Arguably the more popular format (the number of stars on GitHub, a very unscientific measurement, as of writing is 621 vs 11 of CCS Compendium), rrtools by Marwick et al. (a famous archaeology professor at the University of Washington), has three real-life usage examples which I can find on GitHub and OSF, despite numerous tutorials. Searching rrtools on Dataverse, nothing. Copy and paste the above ChatGPT sentence here.

It basically gives an answer to the above question about whether we (the development team of rang) should introduce yet another format. But do I like the existing implementations of research compendium? Let’s say a bit about the technology used in the CCS Compendium and rrtools.

CCS Compendium uses a Python tool called doit to manage workflow automation. In a script, one needs to write what are the required files and what files get generated. doit will then automatically determine the sequence of batch execution of all the scripts. rrtools cares about the batch execution (i.e. rendering) of the Quarto file. Code and data are organized as a compendium for the rendering. There is no concept of workflow automation. targets and its predecessor drake could be used for that.

All of these remind me of the Zawinski’s Law: “Every program attempts to expand until it can read mail. Those programs which cannot so expand are replaced by ones which can.” I can also come up with the Chan’s Law of Workflow Automation: “Every workflow automation program attempts to expand until it reinvents Make. Those programs which cannot so expand are replaced by ones which can.”

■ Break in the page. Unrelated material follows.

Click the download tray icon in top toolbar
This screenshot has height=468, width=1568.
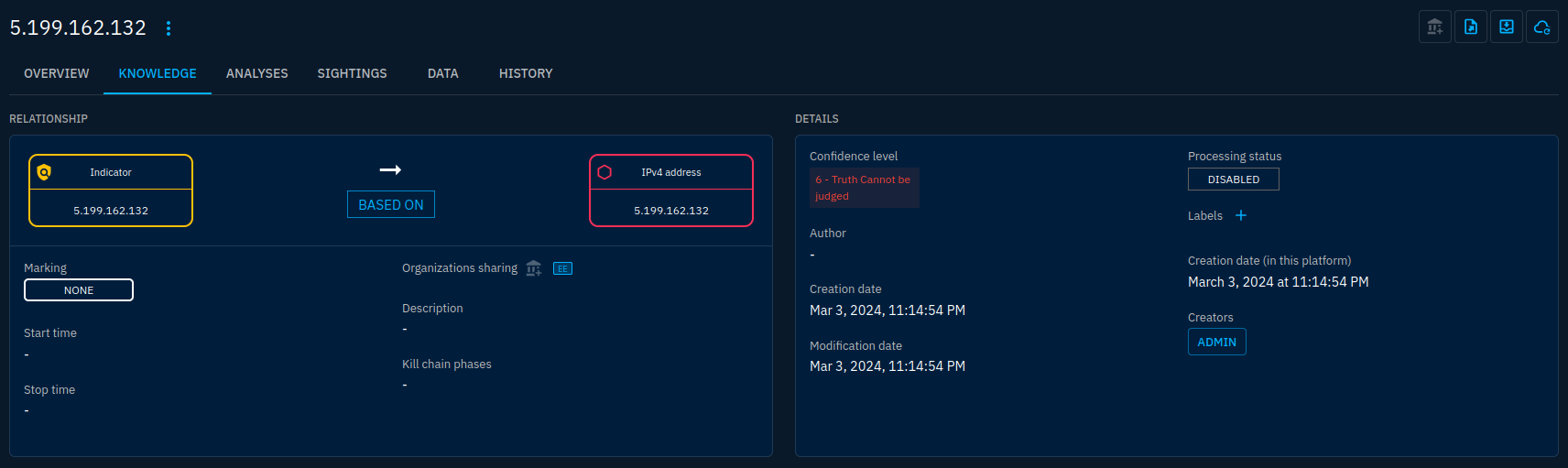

doit, targets, drake, luigi, snakemake, Rake, Ninja, cargo-make… We just don’t want to use Make, although The Turing Way does suggest using Make, the Software Carpentry suggests using Make. Despite the CCS Compendium uses doit, I still needed to use Make in the above mentioned executable research compendium of “Four Best Practices.”

After all of the above discussions, I seem to come up with a Conjecture: Maybe we don’t need a template a.k.a. standard a.k.a. reusable implementation of executable compendium. It is because there is no standard workflow. Organizing workflow around an R package — the approach used by rrtools — might sound unnatural to many. Meanwhile, the intertwining of Python, Make, and whatever, might sound unnatural to many other. And that’s might be the reason why we have so many underused templates a.k.a. standards, a.k.a. reusable implementations. Not just because of Not-Invented-Here Syndrome.

Coda

What we really need, perhaps, is what is described in The Turing Way: A description of a research compendium.

  1. Files should be organized in a conventional folder structure;
  2. Data, methods, and output should be clearly separated;
  3. The computational environment should be specified.

And rang is helpful for the third point.


  1. Gentleman, R., & Temple Lang, D. (2007). Statistical analyses and reproducible research. Journal of Computational and Graphical Statistics, 16(1), 1-23. doi The paper was published official in 2007. But earlier draft of the paper was published as earlier as 2004. There is also an earlier conceptualization called “Integrated Documents” by Sawitzki (2002).